Terry's Big Adventure is a game published by Shades Software in 1989 for use on the Atari ST, Commodore 64 and Commodore 128, and by Grandslam Interactive for Amiga.

== Gameplay ==
To return home, young Terry must traverse 12 scenarios, armed only with his yo-yo, which causes him to jump backward when used.

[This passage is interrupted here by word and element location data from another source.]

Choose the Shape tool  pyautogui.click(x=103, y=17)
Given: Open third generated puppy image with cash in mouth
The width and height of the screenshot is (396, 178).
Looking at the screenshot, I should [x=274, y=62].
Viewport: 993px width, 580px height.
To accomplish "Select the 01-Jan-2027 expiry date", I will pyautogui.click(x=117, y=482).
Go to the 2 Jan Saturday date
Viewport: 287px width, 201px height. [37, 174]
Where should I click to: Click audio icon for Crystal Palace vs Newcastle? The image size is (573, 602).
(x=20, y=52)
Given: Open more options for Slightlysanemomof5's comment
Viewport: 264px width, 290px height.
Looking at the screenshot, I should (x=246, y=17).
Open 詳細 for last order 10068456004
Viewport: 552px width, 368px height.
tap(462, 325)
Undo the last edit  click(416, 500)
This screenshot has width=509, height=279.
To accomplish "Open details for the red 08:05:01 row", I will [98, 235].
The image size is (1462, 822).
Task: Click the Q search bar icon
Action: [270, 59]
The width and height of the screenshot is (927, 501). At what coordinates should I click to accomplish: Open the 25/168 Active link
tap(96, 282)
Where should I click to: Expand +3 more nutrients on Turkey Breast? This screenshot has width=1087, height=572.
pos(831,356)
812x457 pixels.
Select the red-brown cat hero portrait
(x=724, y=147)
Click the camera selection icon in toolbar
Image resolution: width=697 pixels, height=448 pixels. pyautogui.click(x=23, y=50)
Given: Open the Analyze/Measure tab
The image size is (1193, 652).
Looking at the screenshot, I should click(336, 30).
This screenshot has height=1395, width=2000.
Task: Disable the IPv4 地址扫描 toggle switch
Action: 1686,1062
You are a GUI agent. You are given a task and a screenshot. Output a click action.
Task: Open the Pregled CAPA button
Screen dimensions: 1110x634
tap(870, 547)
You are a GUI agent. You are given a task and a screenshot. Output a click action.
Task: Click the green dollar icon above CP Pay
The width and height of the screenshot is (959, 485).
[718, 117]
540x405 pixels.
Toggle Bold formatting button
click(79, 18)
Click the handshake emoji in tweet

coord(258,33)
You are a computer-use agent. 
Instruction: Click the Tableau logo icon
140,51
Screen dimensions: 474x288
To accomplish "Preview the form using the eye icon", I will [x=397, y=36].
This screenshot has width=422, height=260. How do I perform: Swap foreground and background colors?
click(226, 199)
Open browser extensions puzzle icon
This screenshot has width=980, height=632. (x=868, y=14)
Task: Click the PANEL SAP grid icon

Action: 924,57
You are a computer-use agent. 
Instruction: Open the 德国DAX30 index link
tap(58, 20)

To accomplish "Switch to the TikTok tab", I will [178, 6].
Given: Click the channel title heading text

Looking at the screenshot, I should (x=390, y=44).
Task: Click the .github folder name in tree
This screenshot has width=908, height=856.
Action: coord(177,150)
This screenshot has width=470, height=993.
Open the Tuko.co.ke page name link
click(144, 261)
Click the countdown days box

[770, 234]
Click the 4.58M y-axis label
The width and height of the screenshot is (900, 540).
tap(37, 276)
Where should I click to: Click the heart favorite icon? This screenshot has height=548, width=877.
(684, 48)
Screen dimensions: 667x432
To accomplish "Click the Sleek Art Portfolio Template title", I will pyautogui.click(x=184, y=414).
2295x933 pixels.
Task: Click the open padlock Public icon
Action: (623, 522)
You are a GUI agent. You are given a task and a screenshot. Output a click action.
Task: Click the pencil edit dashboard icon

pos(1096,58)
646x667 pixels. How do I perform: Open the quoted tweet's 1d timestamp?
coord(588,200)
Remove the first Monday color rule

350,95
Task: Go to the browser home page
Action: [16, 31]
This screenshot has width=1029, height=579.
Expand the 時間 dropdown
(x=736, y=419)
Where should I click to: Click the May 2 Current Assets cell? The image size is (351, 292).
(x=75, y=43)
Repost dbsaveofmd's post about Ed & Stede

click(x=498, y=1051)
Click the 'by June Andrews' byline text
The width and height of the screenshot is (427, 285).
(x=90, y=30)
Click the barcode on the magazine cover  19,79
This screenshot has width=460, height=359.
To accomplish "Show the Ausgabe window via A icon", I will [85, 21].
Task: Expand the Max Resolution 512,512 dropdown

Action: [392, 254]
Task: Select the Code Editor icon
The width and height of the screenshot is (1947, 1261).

Along the way he can collect mushrooms and collect letters that give special powers, but he must defend himself against a varied array of enemies, which includes hedgehogs, balloons, and stars.

== Reception ==
The Games Machine noted its similarities with Super Mario Bros. in terms of gameplay, graphics, and specific ideas such as bonus stages and hidden rooms, but praised the yo-yo as an original weapon, that "can provide some worrying moments - as can the semi-incontrollable leaps and inertia". It gave a 78/100 rating to the Atari ST version, and a 74/100 rating to its Commodore counterpart.

Zzap!64 gave the game an 82/100 rating, describing it as "instantly playable" and noting the game "isn't anything new over Giana Sisters but it's well presented and nicely priced".

German magazine Amiga Joker gave the game a 68/100 rating, mainly criticizing its overly simple graphics and its music theme, so annoying "you'd rather stuff some cotton wool into your ears".